◆ ABOUT THIS EXERCISE ◆
Repeat the Eddie Scarf text word for word from "Edward Richard Scarf (3" to "the 1936 Olympics.".

◆ TEXT ◆
- Opening Delimiter -

Personal information
- Full name: Edward Richard Scarf
- Nickname: Eddie
- Nationality: Australian
- Born: 3 November 1908 Quirindi, New South Wales
- Died: 7 January 1980 (aged 71) Camperdown, New South Wales
- Education: Marist College North Shore
- Occupation: Butcher
- Height: 180 cm (5 ft 11 in)
- Weight: 99 kg (218 lb)
- Spouse: Edna May Gale

Sport
- Country: Australia
- Sport: Wrestling, boxing
- Weight class: middleweight, light heavyweight, heavyweight

Medal record
Men's freestyle wrestling
Representing Australia
Olympic Games
| Bronze medal – third place | 1932 Los Angeles | Light heavyweight |
British Empire Games
| Gold medal – first place | 1938 Sydney | Light heavyweight |

= Eddie Scarf =

Australian wrestler

Edward Richard Scarf (3 November 1908 – 7 January 1980) was an Australian wrestler and boxer. He was Olympic bronze medalist in freestyle wrestling in 1932, and also competed at the 1936 Olympics.

==Early life==
He was born in Quirindi in New South Wales. He was the fourth child of Michael Eli Scarf and Amelia, née Zraysarty, who had both migrated from Lebanon. He attended Marist Brothers School in North Sydney.

==Career==
In February 1938, Scarf won the wrestling gold medal at the Empire Games in Sydney in the light heavyweight division. His victory came in spite of pulling a muscle in his right thigh during the preliminary rounds. In November that year he turned professional and moved up to the heavyweight class in order to compete in a competition sponsored by Stadiums Limited to determine the heavyweight professional champion of Australia. He had been training with American wrestlers, Ray Steele, Dean Detton, and Bobby Roberts. He was crowned professional champion by defeating Jim Bartlett of New Zealand one fall to nil in four rounds. He retained hs title the following year. In 1940, he famously beat Chief Little Wolf on points, using Little Wolf's signature move, the Indian deathlock against him.

- Closing Delimiter -

Records from a dataset
- Opening Delimiter -

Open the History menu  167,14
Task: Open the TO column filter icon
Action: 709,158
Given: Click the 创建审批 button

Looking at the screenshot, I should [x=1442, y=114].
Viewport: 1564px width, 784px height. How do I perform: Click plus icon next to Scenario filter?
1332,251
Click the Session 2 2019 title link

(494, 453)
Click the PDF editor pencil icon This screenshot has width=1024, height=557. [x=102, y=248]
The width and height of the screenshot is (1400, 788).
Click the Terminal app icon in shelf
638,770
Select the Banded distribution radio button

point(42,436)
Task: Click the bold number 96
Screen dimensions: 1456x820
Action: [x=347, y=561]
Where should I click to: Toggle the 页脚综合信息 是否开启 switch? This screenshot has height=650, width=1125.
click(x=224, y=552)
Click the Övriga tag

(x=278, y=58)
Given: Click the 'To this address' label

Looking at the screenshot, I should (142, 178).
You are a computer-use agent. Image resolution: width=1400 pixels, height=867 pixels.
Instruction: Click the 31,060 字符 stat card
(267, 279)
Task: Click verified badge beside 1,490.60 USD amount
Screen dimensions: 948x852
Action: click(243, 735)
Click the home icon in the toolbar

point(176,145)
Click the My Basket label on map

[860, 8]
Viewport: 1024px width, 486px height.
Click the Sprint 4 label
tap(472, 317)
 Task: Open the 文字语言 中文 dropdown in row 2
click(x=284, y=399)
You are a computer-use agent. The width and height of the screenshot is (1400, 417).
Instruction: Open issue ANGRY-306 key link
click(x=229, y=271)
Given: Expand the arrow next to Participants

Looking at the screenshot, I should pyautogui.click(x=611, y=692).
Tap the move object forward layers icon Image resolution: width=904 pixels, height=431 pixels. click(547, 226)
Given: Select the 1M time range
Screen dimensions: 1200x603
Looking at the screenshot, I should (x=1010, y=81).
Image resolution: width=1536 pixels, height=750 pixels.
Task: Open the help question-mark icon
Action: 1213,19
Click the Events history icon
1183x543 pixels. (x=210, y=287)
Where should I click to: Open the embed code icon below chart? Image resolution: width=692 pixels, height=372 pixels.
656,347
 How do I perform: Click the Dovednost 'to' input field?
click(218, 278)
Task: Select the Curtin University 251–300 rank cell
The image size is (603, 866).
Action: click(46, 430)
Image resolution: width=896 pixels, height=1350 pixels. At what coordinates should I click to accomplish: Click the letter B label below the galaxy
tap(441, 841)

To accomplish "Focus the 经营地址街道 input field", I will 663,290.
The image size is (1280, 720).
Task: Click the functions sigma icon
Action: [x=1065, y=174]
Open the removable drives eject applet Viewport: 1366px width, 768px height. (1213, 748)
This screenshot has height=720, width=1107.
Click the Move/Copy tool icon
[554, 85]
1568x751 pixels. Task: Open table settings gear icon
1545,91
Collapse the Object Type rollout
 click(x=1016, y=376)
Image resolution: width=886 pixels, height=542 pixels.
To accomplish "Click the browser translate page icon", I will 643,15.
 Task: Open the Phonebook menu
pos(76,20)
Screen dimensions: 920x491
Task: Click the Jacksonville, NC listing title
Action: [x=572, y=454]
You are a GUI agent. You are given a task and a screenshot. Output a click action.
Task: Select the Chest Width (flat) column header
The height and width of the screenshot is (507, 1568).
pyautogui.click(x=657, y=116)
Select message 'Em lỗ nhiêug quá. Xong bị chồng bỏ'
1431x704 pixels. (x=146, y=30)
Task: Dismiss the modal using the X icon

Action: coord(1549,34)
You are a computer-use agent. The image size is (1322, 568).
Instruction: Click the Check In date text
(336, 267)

- Closing Delimiter -

◆ RESPONSE TO THE TASK ◆
Edward Richard Scarf (3 November 1908 – 7 January 1980) was an Australian wrestler and boxer. He was Olympic bronze medalist in freestyle wrestling in 1932, and also competed at the 1936 Olympics.